Note: A pair of investigators from NICAP’s Pittsburgh office carefully studied Morris’s account, finding nothing to disprove it. The ET’s death by automobile recalls a 1955 science fiction short story by Paul W. Fairman, “The Cosmic Frame,” and the 1957 movie it inspired, Invasion of the Saucer-Men.
May 20, 1967: A Winnipeg man named Stephen Michalak at Falcon Lake, Manitoba, is left with a waffle pattern burned into his chest by the takeoff exhaust of an illuminated, domed saucer that sets his clothing on fire.
March 1968: The fiery crash of a UFO at Sverlovsky, Russia, leaves salvageable wreckage and at least one alien corpse. Note: This case is colorful but difficult to verify, because it came out of Cold War Russia, and was supposedly investigated by the KGB. A 1998 cable-television special purporting to chronicle the story includes film footage of a supposed alien autopsy.
January 9, 1969: Georgia peanut farmer Jimmy Carter (later Georgia’s governor and President of the United States) and about ten other people witness a blue-red ball in the evening sky above Leary, Georgia. The sphere appears to move toward the group and then back away, maintaining distances of three hundred to a thousand yards. Note: Carter remained adamant that the object appeared “luminous, not solid.” He has also remarked he has no reason to believe the object had on-board operators.

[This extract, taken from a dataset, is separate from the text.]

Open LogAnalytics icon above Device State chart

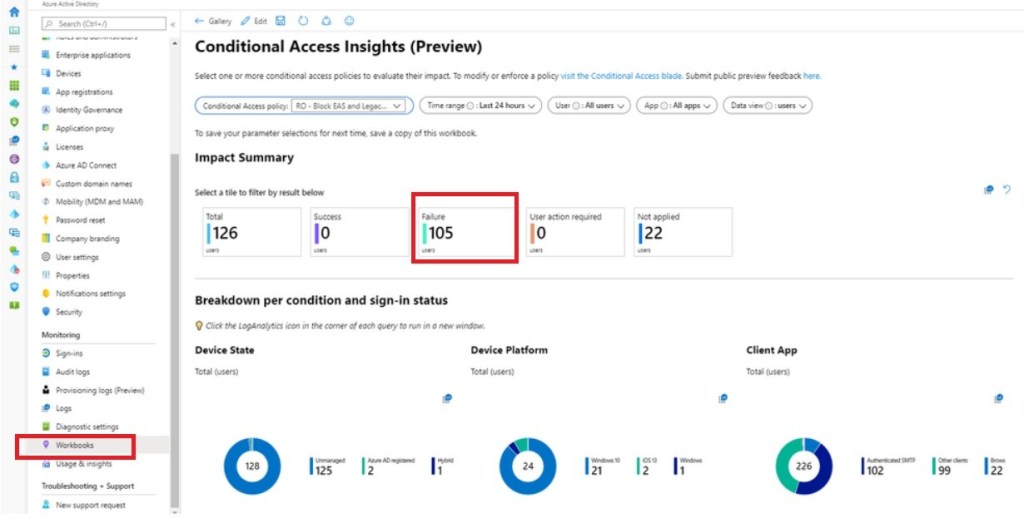pos(447,398)
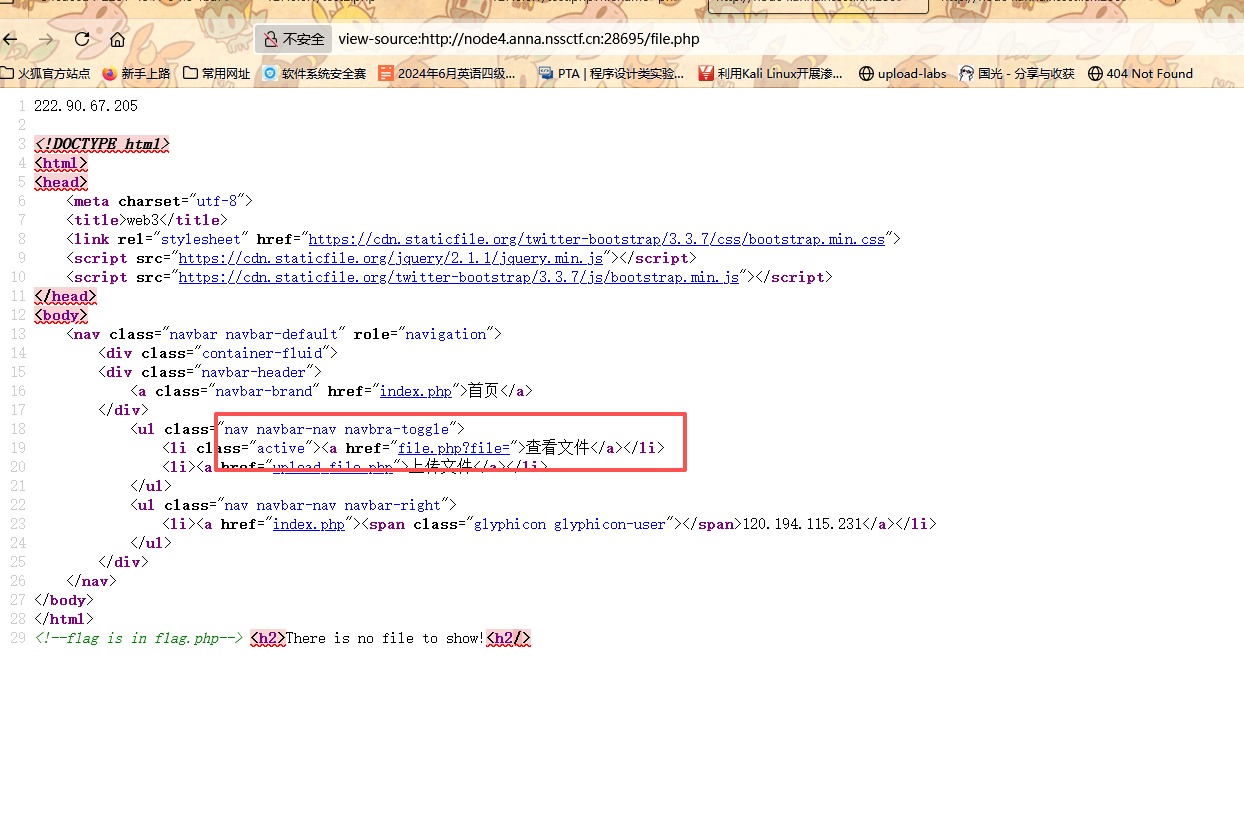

Skeptics have suggested that Carter and the others were looking at Venus—but Venus was in the southwestern sky; Carter (a Navy man trained in the use of sextants and well familiar with the shifting locations of planets and stars) said the object floated in the western sky.
Carter recounts his experience whenever asked, and has described it as “the darndest thing I have ever seen.” August 7, 1969: A teenage boy and girl working at a summer camp at Buff Ledge, Vermont, see a saucer-shaped UFO and are taken inside against their will. Note: During sessions of hypnosis around 1980, both people recalled medical examinations and a trip to a “mother ship.” October 24, 1969: A Chilean destroyer some 350 miles off the coast is buzzed by five UFOs sent forth from a dimpled “mother ship” at least 110 feet long. The vessel’s power goes down and does not return until the largest UFO moves well beyond the bridge.
Note: Claims of a subsequent Chilean cover-up are not unreasonable. Then again, the cover-up scenario conveniently explains why the name of the ship must remain a mystery.